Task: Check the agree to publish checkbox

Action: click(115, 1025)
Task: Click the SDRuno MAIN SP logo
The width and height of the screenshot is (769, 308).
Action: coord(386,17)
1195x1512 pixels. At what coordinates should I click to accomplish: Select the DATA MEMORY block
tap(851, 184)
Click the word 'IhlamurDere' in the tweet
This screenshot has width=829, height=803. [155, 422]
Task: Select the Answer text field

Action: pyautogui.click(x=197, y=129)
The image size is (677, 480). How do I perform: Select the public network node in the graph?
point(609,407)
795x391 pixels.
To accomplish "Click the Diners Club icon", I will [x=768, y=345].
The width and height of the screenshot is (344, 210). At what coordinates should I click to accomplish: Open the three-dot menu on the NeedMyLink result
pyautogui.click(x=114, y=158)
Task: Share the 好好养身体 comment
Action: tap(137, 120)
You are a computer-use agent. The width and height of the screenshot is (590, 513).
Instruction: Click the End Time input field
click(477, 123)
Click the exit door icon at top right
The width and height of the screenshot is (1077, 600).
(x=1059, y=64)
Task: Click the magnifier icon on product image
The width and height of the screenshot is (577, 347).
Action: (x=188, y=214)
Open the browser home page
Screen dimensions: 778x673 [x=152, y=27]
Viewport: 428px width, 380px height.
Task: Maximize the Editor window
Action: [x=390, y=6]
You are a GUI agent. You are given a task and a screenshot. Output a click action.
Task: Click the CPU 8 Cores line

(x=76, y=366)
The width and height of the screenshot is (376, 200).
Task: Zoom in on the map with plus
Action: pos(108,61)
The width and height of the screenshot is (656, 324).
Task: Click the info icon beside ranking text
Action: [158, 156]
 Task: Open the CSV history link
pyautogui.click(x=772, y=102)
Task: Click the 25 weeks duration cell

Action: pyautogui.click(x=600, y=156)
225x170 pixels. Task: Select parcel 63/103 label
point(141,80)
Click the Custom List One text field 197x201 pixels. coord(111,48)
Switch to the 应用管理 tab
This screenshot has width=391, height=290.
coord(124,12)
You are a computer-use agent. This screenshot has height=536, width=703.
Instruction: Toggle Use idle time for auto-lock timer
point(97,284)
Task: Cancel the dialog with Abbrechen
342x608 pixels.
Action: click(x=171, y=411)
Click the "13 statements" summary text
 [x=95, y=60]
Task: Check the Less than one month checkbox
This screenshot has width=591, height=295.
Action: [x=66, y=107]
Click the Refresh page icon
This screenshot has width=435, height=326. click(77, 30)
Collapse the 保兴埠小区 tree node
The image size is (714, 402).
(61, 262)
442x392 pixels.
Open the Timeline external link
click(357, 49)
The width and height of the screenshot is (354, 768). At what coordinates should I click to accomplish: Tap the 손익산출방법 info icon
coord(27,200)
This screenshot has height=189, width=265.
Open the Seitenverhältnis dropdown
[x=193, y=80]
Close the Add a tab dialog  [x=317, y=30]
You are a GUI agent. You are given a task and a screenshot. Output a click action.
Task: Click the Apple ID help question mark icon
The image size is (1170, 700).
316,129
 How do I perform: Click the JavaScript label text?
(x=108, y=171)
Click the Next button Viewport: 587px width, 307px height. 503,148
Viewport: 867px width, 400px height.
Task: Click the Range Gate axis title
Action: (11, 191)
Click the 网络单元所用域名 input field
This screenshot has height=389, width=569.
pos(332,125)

----------------

Task item> Each line must be given again exactly as written above.

Solution to the exercise>
Task: Check the agree to publish checkbox

Action: click(115, 1025)
Task: Click the SDRuno MAIN SP logo
The width and height of the screenshot is (769, 308).
Action: coord(386,17)
1195x1512 pixels. At what coordinates should I click to accomplish: Select the DATA MEMORY block
tap(851, 184)
Click the word 'IhlamurDere' in the tweet
This screenshot has width=829, height=803. [155, 422]
Task: Select the Answer text field

Action: pyautogui.click(x=197, y=129)
The image size is (677, 480). How do I perform: Select the public network node in the graph?
point(609,407)
795x391 pixels.
To accomplish "Click the Diners Club icon", I will [x=768, y=345].
The width and height of the screenshot is (344, 210). At what coordinates should I click to accomplish: Open the three-dot menu on the NeedMyLink result
pyautogui.click(x=114, y=158)
Task: Share the 好好养身体 comment
Action: tap(137, 120)
You are a computer-use agent. The width and height of the screenshot is (590, 513).
Instruction: Click the End Time input field
click(477, 123)
Click the exit door icon at top right
The width and height of the screenshot is (1077, 600).
(x=1059, y=64)
Task: Click the magnifier icon on product image
The width and height of the screenshot is (577, 347).
Action: (x=188, y=214)
Open the browser home page
Screen dimensions: 778x673 [x=152, y=27]
Viewport: 428px width, 380px height.
Task: Maximize the Editor window
Action: [x=390, y=6]
You are a GUI agent. You are given a task and a screenshot. Output a click action.
Task: Click the CPU 8 Cores line

(x=76, y=366)
The width and height of the screenshot is (376, 200).
Task: Zoom in on the map with plus
Action: pos(108,61)
The width and height of the screenshot is (656, 324).
Task: Click the info icon beside ranking text
Action: [158, 156]
 Task: Open the CSV history link
pyautogui.click(x=772, y=102)
Task: Click the 25 weeks duration cell

Action: pyautogui.click(x=600, y=156)
225x170 pixels. Task: Select parcel 63/103 label
point(141,80)
Click the Custom List One text field 197x201 pixels. coord(111,48)
Switch to the 应用管理 tab
This screenshot has width=391, height=290.
coord(124,12)
You are a computer-use agent. This screenshot has height=536, width=703.
Instruction: Toggle Use idle time for auto-lock timer
point(97,284)
Task: Cancel the dialog with Abbrechen
342x608 pixels.
Action: click(x=171, y=411)
Click the "13 statements" summary text
 [x=95, y=60]
Task: Check the Less than one month checkbox
This screenshot has width=591, height=295.
Action: [x=66, y=107]
Click the Refresh page icon
This screenshot has width=435, height=326. click(77, 30)
Collapse the 保兴埠小区 tree node
The image size is (714, 402).
(61, 262)
442x392 pixels.
Open the Timeline external link
click(357, 49)
The width and height of the screenshot is (354, 768). At what coordinates should I click to accomplish: Tap the 손익산출방법 info icon
coord(27,200)
This screenshot has height=189, width=265.
Open the Seitenverhältnis dropdown
[x=193, y=80]
Close the Add a tab dialog  [x=317, y=30]
You are a GUI agent. You are given a task and a screenshot. Output a click action.
Task: Click the Apple ID help question mark icon
The image size is (1170, 700).
316,129
 How do I perform: Click the JavaScript label text?
(x=108, y=171)
Click the Next button Viewport: 587px width, 307px height. 503,148
Viewport: 867px width, 400px height.
Task: Click the Range Gate axis title
Action: (11, 191)
Click the 网络单元所用域名 input field
This screenshot has height=389, width=569.
pos(332,125)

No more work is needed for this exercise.